At the CRCL, we’ve been wondering: “What can we use to increase the speed and detail of the scientific monitoring our projects require?” Also: “What tool can illustrate the remarkable work of our volunteers while adding engaging context on the locations of our restoration sites?” We’re happy to report that the answer to both questions is a flying robot. With its powerful motors, advanced camera and adorable googly eyes, our drone is critically useful for our efforts.

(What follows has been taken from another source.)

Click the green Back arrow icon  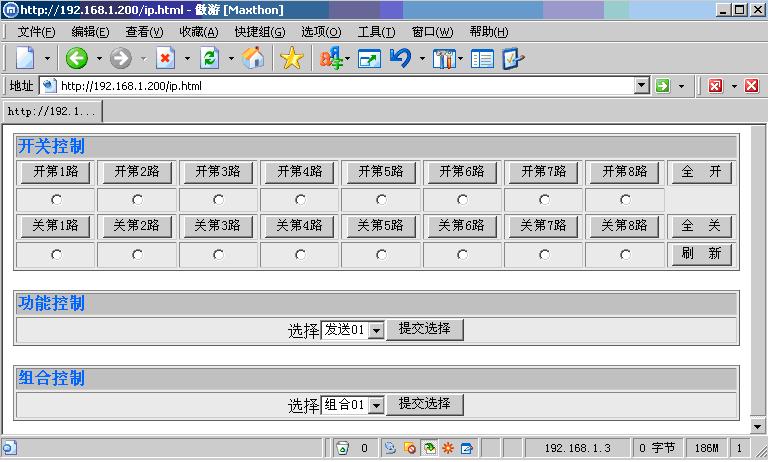(77, 58)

The Coastal Observation Aerial Systems Technology‑Environmental class (COAST-E), our lovingly decorated DJI quadcopter, has been hard at work creating high-resolution 2D and 3D maps along with imagery and videos. Our maps show detailed topography and even the shape and height of trees. Over successive flights, these maps will provide a bird’s-eye view of the changes that occur in the months and years after a restoration project had been started. We expect to be able to track rates of erosion and changes within the vegetation that will help us assess the performance of our plantings. The drone’s 12-megapixel camera also takes some truly breathtaking photos and videos, including action shots of volunteers at work in picturesque landscapes. 


While our drone makes many tasks far easier, like all aspects of coastal restoration, using it is not without its challenges. High winds, which are frequent along our flat coast, can inhibit flight. Software costs and computer processor requirements make it prohibitively expensive to fully render drone maps in house.


Fortunately, the CRCL is forming a strong partnership with Nicholls State University’s geomatics department to access their drone resources and provide Nicholls students the opportunity to work with us in the field. In the fight against land loss, the more alliances the better. 


Aerial monitoring is proving to be a tremendous resource in our efforts to better understand the regions we restore. As drone technology continues to advance, the CRCL will be well poised to take advantage of falling costs and increasing functionality to further our core tenets of outreach, advocacy and restoration in securing the future of our coastal lands.